Aim of the task: In how many lines of the listing does the word "Given" appear? Reply with the number only.
******
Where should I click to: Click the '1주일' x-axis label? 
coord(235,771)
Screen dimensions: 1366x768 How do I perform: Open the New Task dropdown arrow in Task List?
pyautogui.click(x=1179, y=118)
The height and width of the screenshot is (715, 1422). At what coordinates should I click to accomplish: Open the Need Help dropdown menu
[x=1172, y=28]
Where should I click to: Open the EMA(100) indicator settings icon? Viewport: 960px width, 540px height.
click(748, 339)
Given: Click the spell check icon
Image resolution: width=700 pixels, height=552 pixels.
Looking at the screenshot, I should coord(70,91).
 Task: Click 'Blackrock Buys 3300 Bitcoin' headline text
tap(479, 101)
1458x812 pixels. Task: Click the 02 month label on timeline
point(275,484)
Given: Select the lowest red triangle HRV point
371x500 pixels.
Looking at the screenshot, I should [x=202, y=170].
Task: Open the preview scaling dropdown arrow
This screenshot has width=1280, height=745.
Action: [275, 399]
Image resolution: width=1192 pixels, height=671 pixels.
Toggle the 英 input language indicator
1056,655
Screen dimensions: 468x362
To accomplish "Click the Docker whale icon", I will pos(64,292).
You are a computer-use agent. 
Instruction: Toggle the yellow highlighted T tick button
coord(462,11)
******
Answer area: 2